PÉRDIDA DE CONTENIDO

Ideología y política: Carlos Guevara Mann

En ocasiones, algunos extranjeros que aún no conocen bien nuestro país preguntan el signo político de esta o aquella organización política. ¿Es de izquierda? ¿De derecha? Cuando se responde que en Panamá esas denominaciones tradicionales no poseen mucha significación, quedan un tanto perplejos.

Acá los criterios básicos para la organización política tienen, fundamentalmente, orígenes personalistas y clientelistas. La ideología política y el carácter programático no constituyen –salvo en raras excepciones– razones de peso detrás del debate público. De un repaso a nuestra historia republicana puede concluirse que la pérdida de ideología es un fenómeno característico de nuestro siglo 20. Sin embargo, en los albores de la República, el contenido programático tenía mayor presencia en la política panameña. Tomemos como ejemplo el caso del liberalismo y el conservatismo, las fuerzas ideológicas vigentes en aquel momento histórico.

El liberalismo es el credo, la filosofía y el movimiento comprometido con la libertad como método y política de gobierno, como principio organizador de la sociedad y como modo de vida individual y colectivo. La esencia del liberalismo es su objetivo de liberar el espíritu humano de todas las ataduras “artificiales” que lo constriñen –la tradición, las instituciones políticas, la religión, los hábitos sociales, las restricciones económicas– para que alcance el máximo de su potencial creador y realizador.

El objetivo es maximizar la libertad del individuo para pensar, creer, expresarse, discutir sus puntos de vista, organizarse en partidos políticos, buscar empleo, adquirir y vender bienes y servicios (incluyendo su propio trabajo), y acumular los réditos de estas transacciones, escoger a sus gobernantes y su forma de gobierno y reemplazarlos por medios revolucionarios, si es necesario. Frente a la noción individualista del liberalismo, que define la relación entre el ciudadano y el Estado en términos de un “contrato social”, la doctrina conservadora concibe a la sociedad política como un ente instituido por el derecho divino, naturalmente armonioso y gobernado de acuerdo con las normas de la moral aristotélica y cristiana. Dentro del esquema jerárquico prevaleciente en el ideal conservador, cada individuo y grupo social ocupa su debido lugar en un orden natural y cumple las funciones que por su origen le corresponden.

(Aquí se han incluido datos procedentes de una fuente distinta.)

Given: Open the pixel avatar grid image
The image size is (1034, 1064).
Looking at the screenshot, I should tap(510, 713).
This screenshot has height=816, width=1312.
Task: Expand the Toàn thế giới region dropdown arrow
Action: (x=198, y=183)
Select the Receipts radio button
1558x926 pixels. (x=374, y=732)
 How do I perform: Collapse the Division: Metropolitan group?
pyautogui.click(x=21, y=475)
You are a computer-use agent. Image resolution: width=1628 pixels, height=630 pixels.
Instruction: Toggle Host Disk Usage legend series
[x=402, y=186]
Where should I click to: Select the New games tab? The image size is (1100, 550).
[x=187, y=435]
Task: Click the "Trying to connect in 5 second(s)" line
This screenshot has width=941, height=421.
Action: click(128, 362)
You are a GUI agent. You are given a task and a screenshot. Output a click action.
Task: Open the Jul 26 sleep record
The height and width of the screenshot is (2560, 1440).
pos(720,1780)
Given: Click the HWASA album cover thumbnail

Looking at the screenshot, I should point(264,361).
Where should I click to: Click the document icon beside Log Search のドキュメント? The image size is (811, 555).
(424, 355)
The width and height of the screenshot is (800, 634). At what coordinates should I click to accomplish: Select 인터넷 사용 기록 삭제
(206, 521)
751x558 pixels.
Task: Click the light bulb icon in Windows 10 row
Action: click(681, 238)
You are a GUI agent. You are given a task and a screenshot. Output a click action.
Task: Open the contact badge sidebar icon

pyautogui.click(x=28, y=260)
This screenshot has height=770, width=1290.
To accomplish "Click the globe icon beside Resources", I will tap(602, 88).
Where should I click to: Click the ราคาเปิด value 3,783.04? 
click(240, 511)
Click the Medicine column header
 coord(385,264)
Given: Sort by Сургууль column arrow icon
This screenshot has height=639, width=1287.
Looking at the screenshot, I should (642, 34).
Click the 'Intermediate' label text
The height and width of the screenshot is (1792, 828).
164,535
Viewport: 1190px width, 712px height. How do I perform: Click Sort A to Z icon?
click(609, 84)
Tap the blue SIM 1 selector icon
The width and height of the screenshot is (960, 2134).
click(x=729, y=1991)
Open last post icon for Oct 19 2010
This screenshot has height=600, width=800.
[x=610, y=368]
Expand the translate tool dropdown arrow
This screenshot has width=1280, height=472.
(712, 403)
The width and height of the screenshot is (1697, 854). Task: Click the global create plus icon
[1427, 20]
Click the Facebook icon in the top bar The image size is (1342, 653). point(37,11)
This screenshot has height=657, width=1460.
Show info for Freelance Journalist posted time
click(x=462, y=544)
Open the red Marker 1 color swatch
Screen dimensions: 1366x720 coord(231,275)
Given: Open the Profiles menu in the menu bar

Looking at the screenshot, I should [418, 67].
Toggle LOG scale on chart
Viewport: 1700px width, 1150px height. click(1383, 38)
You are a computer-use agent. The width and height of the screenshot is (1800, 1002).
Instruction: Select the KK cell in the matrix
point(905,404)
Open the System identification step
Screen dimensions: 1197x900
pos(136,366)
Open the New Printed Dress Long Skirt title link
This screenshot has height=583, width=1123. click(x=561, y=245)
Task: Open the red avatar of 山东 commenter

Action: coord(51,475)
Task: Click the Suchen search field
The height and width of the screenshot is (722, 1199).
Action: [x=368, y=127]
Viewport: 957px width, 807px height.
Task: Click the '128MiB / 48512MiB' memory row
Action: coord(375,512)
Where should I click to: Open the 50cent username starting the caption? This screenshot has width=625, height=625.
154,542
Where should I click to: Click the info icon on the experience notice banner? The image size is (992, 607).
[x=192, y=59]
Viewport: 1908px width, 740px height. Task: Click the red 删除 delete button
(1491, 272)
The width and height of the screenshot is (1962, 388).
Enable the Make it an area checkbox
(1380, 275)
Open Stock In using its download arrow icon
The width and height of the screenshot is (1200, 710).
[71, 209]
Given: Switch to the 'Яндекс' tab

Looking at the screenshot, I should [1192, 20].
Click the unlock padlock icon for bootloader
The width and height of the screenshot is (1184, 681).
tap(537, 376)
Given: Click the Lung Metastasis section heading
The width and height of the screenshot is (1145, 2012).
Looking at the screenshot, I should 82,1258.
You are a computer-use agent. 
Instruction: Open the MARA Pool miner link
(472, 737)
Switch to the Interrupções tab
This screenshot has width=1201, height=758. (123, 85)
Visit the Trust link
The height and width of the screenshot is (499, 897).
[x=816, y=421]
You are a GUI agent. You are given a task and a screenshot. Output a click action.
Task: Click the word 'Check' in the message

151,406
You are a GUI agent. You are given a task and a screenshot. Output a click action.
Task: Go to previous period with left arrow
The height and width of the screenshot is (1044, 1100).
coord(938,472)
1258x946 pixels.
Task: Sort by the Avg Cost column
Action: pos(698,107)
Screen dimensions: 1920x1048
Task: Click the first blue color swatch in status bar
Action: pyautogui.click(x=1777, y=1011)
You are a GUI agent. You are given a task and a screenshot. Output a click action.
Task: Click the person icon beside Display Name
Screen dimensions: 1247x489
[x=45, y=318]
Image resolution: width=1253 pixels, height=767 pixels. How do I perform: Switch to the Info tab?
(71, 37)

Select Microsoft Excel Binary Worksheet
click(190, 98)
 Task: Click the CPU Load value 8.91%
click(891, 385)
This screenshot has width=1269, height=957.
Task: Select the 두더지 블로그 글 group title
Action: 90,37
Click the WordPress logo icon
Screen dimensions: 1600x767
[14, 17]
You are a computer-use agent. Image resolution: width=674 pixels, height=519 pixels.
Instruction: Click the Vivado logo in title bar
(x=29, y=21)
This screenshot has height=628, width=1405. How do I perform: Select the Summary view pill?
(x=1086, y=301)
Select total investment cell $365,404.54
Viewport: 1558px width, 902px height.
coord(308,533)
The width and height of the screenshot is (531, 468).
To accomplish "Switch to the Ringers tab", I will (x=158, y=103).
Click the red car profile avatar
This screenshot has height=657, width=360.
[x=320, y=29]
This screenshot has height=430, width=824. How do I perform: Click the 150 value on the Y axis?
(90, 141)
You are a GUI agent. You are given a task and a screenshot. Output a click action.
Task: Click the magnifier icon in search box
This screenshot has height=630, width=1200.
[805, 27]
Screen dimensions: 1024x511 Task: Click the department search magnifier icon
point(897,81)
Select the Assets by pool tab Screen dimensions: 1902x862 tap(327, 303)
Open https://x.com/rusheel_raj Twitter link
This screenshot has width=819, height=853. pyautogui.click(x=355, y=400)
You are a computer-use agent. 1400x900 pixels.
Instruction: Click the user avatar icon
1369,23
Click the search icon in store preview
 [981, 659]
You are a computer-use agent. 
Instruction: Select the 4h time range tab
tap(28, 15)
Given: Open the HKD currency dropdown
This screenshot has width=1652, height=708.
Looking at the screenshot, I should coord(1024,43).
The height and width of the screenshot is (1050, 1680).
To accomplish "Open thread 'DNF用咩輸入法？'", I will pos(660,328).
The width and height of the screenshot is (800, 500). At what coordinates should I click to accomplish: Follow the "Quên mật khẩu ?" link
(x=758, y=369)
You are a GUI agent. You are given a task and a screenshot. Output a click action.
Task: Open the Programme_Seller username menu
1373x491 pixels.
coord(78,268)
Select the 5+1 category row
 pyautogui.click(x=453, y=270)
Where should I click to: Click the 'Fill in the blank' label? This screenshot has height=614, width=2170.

El ciudadano posee derechos y autonomía frente al Estado, particularmente en las esferas relativas a la libertad individual y el derecho a la propiedad, pero el ejercicio de estos está supeditado al bien común. La doctrina conservadora asigna una función central a la religión organizada (en nuestro medio, a la Iglesia católica). Además de servir de intérprete del derecho divino, compete a la Iglesia vigilar la conducta del Estado hacia la promoción del bien común, fundamento primordial de la armonía social. En los actos fundacionales de la República a partir de 1903, el liberalismo aportó el régimen de protección a los derechos individuales y políticos, y el énfasis en la educación popular. Por la vía del constitucionalismo liberal clásico, recibimos también el modelo republicano que se adoptó en 1904 y que perduró hasta 1972, cuando fue trastocado por la constitución militarista.

Además, la noción de derechos individuales y civiles que promovió el liberalismo arraigó profundamente en la Nación panameña y sirvió de brújula durante la lucha contra la dictadura militar entre 1968 y 1989. A su vez, la doctrina conservadora inspiró la adopción de un sistema centralizado de gobierno y el reconocimiento de la religión católica como credo mayoritario, que perduran hasta hoy.

A pesar de las motivaciones ideológicas que precedieron a la incorporación de estos principios y preceptos al constitucionalismo panameño, el debate programático es un fenómeno extraño al Panamá contemporáneo. Los bríos idealistas que caracterizaron la política panameña de principios de siglo fueron perdiendo fuerza progresivamente hasta su casi completa desaparición. Ya en 1931, el jurista y estadista conservador Fernando Guardia lamentaba la pérdida del contenido programático de la política panameña, y su reemplazo por el personalismo y el clientelismo.

Potenciadas por la tiranía militar, que recurrió al personalismo para promover la imagen del dictador y al clientelismo para comprar adhesiones a su régimen, estas conductas dañinas medraron bajo el régimen autoritario. Tras su defenestración, el personalismo y el clientelismo han seguido vigentes en un sistema caracterizado por su falta de voluntad para recuperar el sustento ideológico de la política panameña.